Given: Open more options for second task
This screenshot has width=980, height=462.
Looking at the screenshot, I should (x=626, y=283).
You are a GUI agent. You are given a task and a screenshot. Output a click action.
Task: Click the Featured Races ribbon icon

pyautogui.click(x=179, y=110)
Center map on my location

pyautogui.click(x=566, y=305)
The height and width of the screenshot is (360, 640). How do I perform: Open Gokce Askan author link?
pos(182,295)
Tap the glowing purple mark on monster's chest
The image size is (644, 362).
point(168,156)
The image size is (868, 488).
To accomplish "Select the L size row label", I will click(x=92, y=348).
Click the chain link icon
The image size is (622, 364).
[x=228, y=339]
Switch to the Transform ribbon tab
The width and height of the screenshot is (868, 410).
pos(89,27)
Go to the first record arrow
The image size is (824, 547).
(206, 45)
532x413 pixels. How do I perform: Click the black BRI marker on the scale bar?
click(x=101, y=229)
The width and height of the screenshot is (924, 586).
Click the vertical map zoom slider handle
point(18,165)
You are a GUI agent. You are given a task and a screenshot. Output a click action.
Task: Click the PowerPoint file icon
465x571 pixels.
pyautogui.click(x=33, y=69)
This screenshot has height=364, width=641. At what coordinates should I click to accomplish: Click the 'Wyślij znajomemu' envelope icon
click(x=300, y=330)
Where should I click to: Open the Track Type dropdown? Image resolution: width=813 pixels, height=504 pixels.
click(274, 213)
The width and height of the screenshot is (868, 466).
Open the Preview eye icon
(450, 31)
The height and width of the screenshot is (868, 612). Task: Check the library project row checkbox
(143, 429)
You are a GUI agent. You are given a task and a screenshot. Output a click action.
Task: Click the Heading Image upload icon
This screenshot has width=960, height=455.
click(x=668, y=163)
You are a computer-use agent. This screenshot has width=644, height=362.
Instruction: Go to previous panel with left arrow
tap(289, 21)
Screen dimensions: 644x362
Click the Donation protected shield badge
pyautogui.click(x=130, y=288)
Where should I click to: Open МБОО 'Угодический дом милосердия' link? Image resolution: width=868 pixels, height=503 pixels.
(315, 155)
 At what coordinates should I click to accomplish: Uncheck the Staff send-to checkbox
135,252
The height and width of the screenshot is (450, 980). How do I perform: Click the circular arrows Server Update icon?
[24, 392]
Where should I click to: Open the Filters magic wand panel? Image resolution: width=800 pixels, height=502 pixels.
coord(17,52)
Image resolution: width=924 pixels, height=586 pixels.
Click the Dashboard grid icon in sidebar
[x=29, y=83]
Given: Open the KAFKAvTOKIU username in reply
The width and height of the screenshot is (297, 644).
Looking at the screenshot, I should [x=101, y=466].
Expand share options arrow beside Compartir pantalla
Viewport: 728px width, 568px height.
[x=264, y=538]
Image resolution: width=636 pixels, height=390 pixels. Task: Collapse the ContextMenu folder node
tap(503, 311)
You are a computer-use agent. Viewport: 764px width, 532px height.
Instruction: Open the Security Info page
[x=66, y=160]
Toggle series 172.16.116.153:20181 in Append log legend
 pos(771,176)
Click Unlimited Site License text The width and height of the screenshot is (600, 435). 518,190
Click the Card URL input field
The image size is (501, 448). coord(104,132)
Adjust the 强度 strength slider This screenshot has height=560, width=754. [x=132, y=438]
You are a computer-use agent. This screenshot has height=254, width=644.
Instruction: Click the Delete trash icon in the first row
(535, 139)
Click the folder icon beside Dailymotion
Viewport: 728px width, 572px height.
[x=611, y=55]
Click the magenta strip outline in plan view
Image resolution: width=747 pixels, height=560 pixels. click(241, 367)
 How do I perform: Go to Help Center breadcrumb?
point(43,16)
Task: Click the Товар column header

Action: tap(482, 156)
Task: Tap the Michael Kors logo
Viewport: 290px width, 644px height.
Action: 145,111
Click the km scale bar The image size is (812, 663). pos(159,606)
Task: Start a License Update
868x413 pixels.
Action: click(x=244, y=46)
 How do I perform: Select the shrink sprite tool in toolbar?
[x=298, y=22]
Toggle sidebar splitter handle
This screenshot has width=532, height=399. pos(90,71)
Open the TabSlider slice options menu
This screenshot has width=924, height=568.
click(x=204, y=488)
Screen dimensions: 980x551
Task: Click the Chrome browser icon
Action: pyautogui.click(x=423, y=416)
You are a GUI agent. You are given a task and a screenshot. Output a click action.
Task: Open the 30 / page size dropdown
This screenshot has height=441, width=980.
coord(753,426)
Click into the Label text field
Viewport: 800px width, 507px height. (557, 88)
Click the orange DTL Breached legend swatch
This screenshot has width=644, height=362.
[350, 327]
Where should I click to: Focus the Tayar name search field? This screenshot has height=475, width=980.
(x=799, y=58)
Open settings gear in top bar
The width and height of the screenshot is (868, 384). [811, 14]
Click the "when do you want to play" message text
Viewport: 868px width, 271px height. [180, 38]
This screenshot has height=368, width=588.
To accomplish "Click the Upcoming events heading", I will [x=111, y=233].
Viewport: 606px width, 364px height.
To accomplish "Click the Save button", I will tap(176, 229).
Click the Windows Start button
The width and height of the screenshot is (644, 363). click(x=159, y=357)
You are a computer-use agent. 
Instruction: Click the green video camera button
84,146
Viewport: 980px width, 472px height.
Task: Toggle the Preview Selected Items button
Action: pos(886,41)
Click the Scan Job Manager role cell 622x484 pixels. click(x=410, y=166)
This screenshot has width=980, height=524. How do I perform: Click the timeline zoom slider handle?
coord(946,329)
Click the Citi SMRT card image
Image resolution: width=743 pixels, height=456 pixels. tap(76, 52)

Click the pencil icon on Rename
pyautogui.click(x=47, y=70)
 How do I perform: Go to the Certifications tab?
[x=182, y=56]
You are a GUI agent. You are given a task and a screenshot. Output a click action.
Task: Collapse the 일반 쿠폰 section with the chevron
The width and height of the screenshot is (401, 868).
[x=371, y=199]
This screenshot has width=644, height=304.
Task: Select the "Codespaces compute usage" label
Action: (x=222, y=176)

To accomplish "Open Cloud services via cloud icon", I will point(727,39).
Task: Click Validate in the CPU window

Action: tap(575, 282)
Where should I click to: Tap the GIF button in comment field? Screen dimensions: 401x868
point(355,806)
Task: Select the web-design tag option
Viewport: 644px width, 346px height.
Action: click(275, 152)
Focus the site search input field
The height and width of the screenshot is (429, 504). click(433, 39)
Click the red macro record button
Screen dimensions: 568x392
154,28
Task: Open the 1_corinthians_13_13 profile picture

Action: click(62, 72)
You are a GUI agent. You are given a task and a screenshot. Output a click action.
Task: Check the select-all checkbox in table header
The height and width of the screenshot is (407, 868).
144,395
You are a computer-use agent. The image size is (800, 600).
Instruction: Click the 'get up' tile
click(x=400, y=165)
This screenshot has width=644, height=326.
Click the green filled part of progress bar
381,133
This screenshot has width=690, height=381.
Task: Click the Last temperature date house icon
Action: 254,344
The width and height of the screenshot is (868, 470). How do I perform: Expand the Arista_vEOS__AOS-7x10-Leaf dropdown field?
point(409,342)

++++++++++

About this exercise
Using the listing above, show each line with the word "License" in it.

Output for this task
Click Unlimited Site License text The width and height of the screenshot is (600, 435). 518,190
Task: Start a License Update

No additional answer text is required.